# Tune

{% embed url="<https://www.youtube.com/watch?v=8jhKNAHVfno>" %}
Tune - Troubleshooting
{% endembed %}

## Summary

* Choosing which hyper-parameters to optimize is not an easy task since some are more sensitive than others and are dependent upon the choice of model.
  * **Low sensitivity**: Optimizer, batch size, non-linearity.
  * **Medium sensitivity**: weight initialization, model depth, layer parameters, weight of regularization.
  * **High sensitivity**: learning rate, annealing schedule, loss function, layer size.
* Method 1 is **manual optimization:**
  * For a skilled practitioner, this may require the least amount of computation to get good results.
  * However, the method is time-consuming and requires a detailed understanding of the algorithm.
* Method 2 is **grid search:**
  * Grid search is super simple to implement and can produce good results.
  * Unfortunately, it’s not very efficient since we need to train the model on all cross-combinations of the hyper-parameters.
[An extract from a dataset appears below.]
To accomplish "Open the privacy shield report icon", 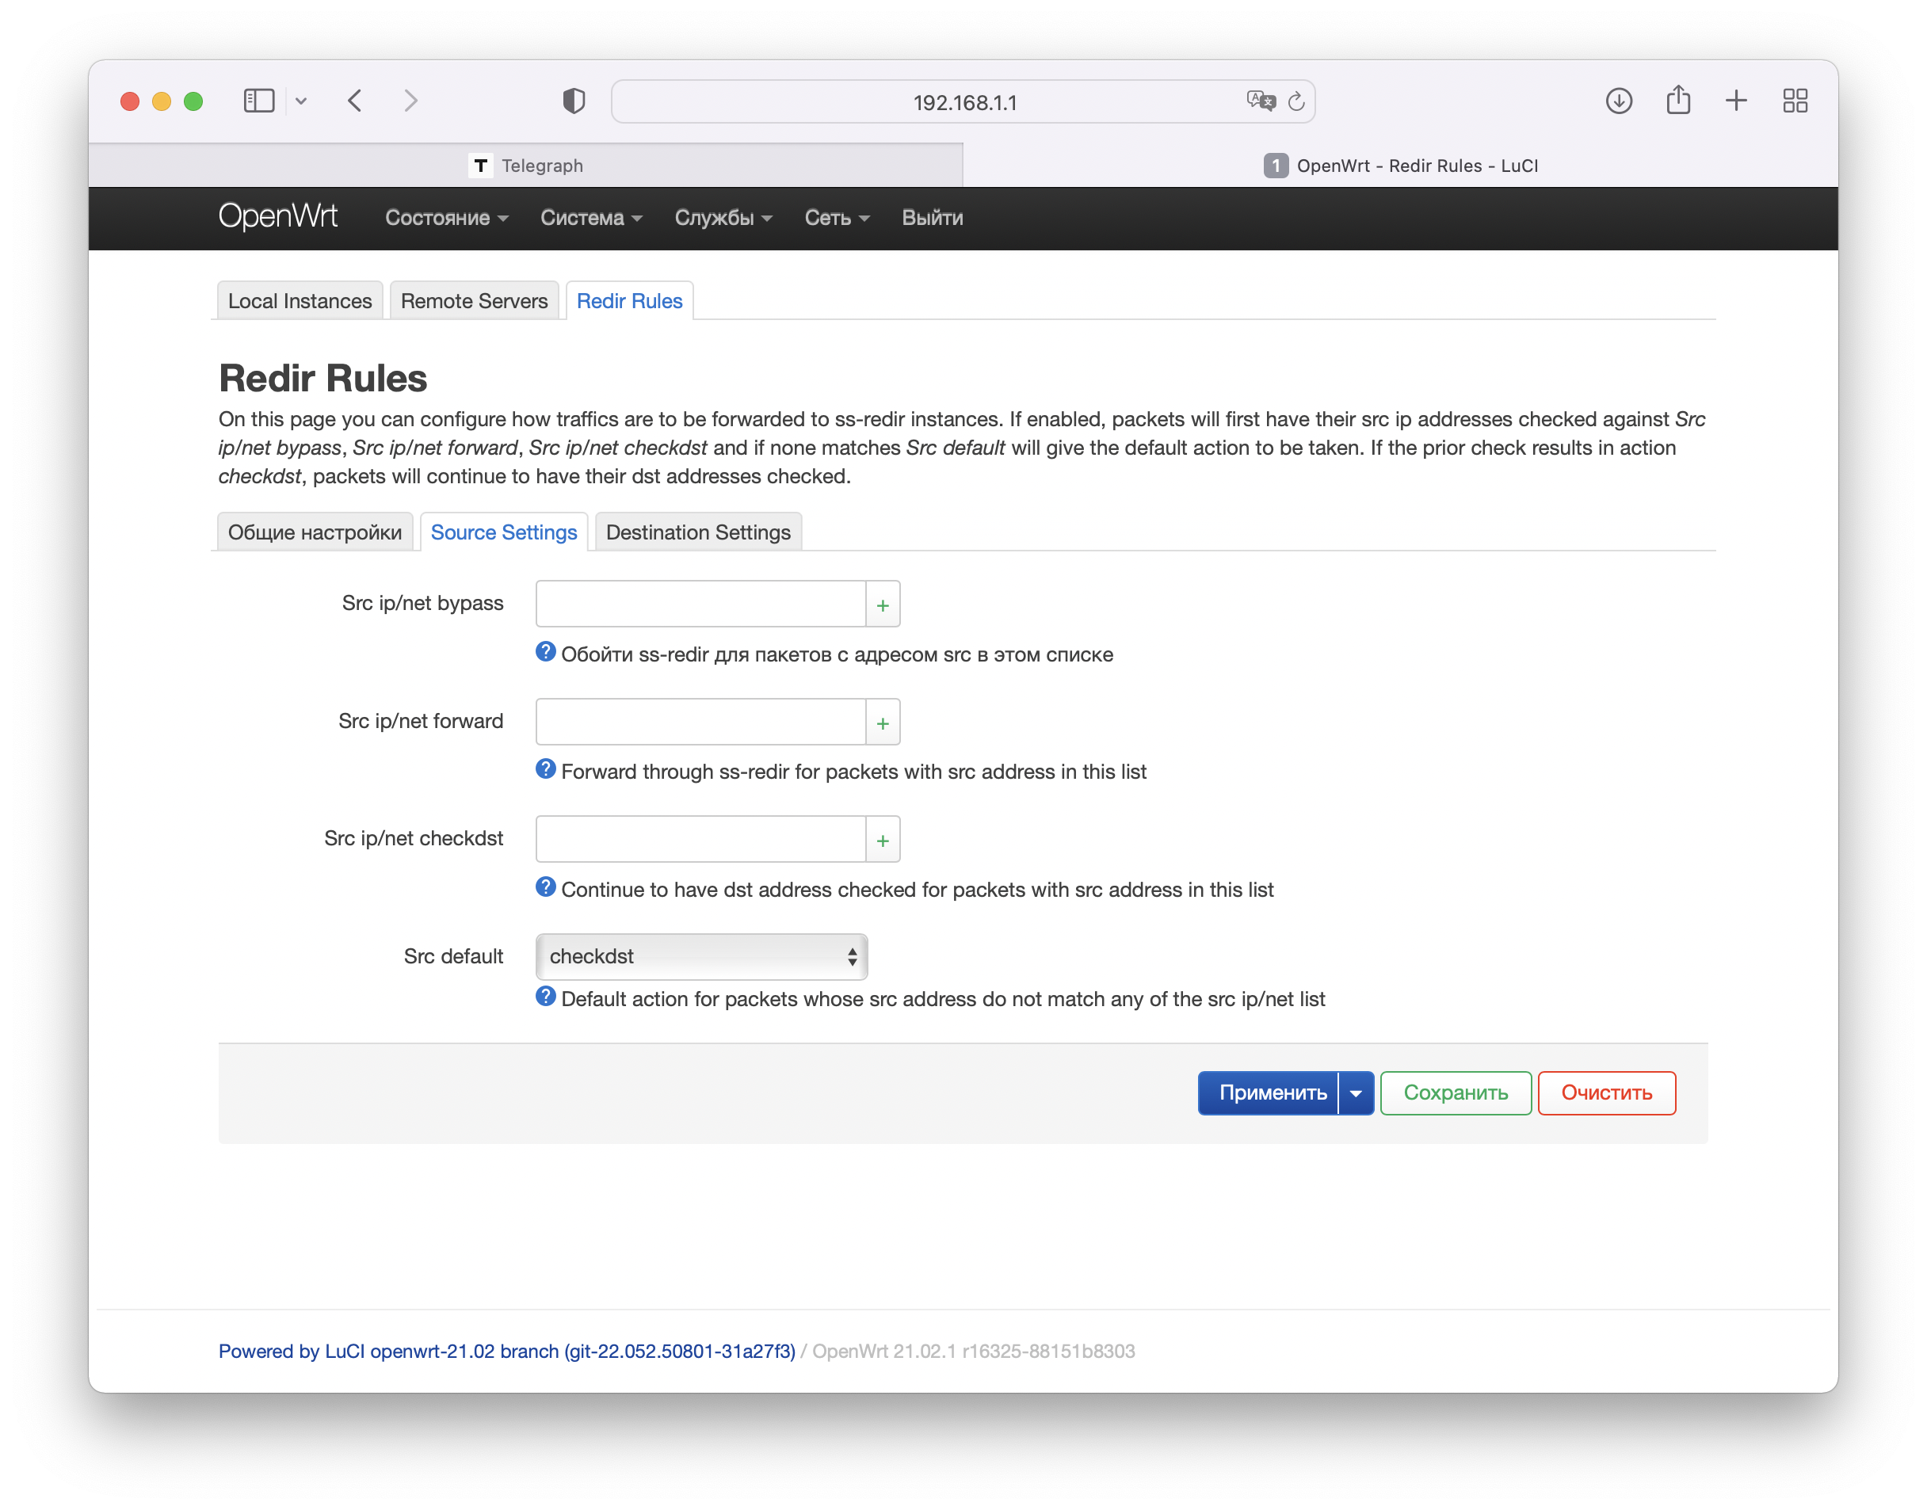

It also requires prior knowledge about the parameters to get good results.
* Method 3 is **random search:**
  * Random search is also easy to implement and often produces better results than grid search.
  * But it is not very interpretable and may also require prior knowledge about the parameters to get good results.
* Method 4 is **coarse-to-fine search:**
  * This strategy helps you narrow in only on very high performing hyper-parameters and is a common practice in the industry.
  * The only drawback is that it is somewhat a manual process.
* Method 5 is **Bayesian optimization search:**
  * Bayesian optimization is generally the most efficient hands-off way to choose hyper-parameters.
  * But it’s difficult to implement from scratch and can be hard to integrate with off-the-shelf tools.